The present article aimed to investigate the potential role of the ethanolic extracts of the aerial parts of Jasonia candicans and Jasonia montana in management of Alzheimer's Disease (AD) in experimental model. Supplementation of drinking water AlCl3 (0.3%) for 16 weeks induced AD in male rats with siginifcant increase in brain Acetylcholinesterase (AchE) activity, Tumour Necrosis Factor (TNF- alpha ), Transforming Growth Factor beta (TGF- beta ) and 8 hydroxydeoxyguanosine (8-OHdG) levels. AlCl3 supplementation produced significant decrease in Brain insulin Like Growth Factor (IGF-1) and Derived Neurotrophic Factor (BDNF) levels as compared to the control values. Also, AlCl3 supplementation caused significant decline in the expression levels of nucleoporin P62 (P62) and a disintegrin and metalloproteinase 17 (ADAM 17) genes accompanied with significant elevation in the expression levels of brain cyclooxygenase (Cox-2) gene. Brain histopathological examination of AD-induced rats showed formation of amyloid plaques in hippocampus and cerebrum. Oral administration of each of selected extract (150 mg/kg b.wt) in AD-induced rats daily for 6 weeks resulted in significant decrease in brain AchE activity, TNF- alpha , TGF- beta and 8-OHdG levels. The treatment produced significant increase in brain IGF-1 and BDNF levels as compared to AD-induced rats. The treatment with these extracts could significantly increase the gene expression levels of brain P62 and ADAM17 accompanied with significant decrease in the expression levels of Cox-2 gene in the brain. Histopathological examination of brain tissue of the treated rats showed marked improvement in the morphological structure of the brain especially in the hippocampus and cerebrum areas. High content of terpenes, sesquiterpenes and flavonoids in the ethanolic extract of the selected plants may responsible for the anticholinesterase activity, anti-inflammatory action, antioxidant capacity and neurotrophic effect as well as anti-amyloidogenic potential of these extracts. These results suggest that these extracts may effectively ameliorate the inflammation and neurodegeneration characterizing AD. Thus, these extracts may have a therapeutic application in the treatment of Alzheimer's disease.

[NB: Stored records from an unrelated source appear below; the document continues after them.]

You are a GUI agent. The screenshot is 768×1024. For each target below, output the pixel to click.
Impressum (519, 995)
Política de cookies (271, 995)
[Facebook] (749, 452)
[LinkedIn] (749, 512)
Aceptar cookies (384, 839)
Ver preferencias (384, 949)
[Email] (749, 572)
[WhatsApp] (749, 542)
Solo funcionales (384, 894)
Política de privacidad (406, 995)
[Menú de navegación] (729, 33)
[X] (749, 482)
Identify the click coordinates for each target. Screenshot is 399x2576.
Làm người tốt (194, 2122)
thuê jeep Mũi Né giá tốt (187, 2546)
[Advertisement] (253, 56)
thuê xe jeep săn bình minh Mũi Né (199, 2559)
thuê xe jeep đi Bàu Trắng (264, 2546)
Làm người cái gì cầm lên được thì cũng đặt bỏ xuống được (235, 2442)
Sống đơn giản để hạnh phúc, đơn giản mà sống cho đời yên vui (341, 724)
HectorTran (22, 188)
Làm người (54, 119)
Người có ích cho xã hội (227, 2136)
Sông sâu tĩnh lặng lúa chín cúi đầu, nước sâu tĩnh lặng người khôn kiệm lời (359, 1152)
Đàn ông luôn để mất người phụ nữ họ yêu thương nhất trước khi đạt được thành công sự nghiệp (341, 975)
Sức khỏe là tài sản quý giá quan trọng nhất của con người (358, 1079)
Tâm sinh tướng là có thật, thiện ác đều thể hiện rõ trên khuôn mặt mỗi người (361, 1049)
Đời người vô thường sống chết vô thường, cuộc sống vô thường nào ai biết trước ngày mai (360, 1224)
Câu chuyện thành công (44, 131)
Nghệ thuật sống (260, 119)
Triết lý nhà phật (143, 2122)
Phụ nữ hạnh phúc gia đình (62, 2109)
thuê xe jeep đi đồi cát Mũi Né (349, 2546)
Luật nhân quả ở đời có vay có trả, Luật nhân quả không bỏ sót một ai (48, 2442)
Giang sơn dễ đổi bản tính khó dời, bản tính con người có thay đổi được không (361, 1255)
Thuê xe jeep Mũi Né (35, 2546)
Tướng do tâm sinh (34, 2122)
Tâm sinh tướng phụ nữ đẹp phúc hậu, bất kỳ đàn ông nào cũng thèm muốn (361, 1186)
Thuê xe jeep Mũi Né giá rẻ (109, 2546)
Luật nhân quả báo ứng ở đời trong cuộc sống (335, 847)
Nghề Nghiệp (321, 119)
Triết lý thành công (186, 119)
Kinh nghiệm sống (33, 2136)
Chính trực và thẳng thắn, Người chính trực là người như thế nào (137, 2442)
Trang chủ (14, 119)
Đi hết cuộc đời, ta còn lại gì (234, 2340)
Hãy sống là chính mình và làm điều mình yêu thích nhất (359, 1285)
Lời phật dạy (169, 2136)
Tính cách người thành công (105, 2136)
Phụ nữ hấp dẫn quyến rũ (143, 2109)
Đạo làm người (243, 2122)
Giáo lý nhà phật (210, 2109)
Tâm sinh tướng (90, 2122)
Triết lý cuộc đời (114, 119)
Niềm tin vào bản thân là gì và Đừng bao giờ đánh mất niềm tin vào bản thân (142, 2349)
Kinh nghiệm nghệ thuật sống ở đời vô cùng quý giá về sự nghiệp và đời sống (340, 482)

机译:本文旨在调查实验模型中,Jasonia candicans和Jasonia montana地上部分乙醇提取物在阿尔茨海默氏病(AD)处理中的潜在作用。补充AlCl 3 的饮用水(0.3%)连续16周可诱发雄性大鼠AD,其脑乙酰胆碱酯酶(AchE)活性,肿瘤坏死因子(TNF-α),转化生长因子β( TGF-β)和8个羟基脱氧鸟苷(8-OHdG)水平。与对照值相比,添加AlCl3可使脑胰岛素样生长因子(IGF-1)和衍生神经营养因子(BDNF)含量显着降低。此外,补充AlCl 3 会导致核孔蛋白P 62 (P 62 )以及整联蛋白和金属蛋白酶17(ADAM 17)的表达水平显着下降。 )基因伴随脑环氧合酶(Cox-2)基因表达水平的显着升高。 AD诱导的大鼠的脑组织病理学检查显示在海马和大脑中形成淀粉样斑块。每天在AD诱导的大鼠中口服每种选定的提取物(150 mg / kg b.wt),持续6周,导致脑AchE活性,TNF-α,TGF-β和8-OHdG水平显着降低。与AD诱导的大鼠相比,该疗法可显着提高大脑的IGF-1和BDNF水平。用这些提取物处理可显着增加脑P 62 和ADAM17的基因表达水平,同时显着降低脑中Cox-2基因的表达水平。经处理的大鼠的脑组织的组织病理学检查显示出大脑的形态结构明显改善,尤其是在海马和大脑区域。所选植物的乙醇提取物中大量的萜烯,倍半萜烯和类黄酮可能是这些提取物的抗胆碱酯酶活性,抗炎作用,抗氧化能力和神经营养作用以及抗淀粉样蛋白形成的潜力。这些结果表明,这些提取物可有效改善AD的炎症和神经退行性变。因此,这些提取物可在阿尔茨海默氏病的治疗中具有治疗应用。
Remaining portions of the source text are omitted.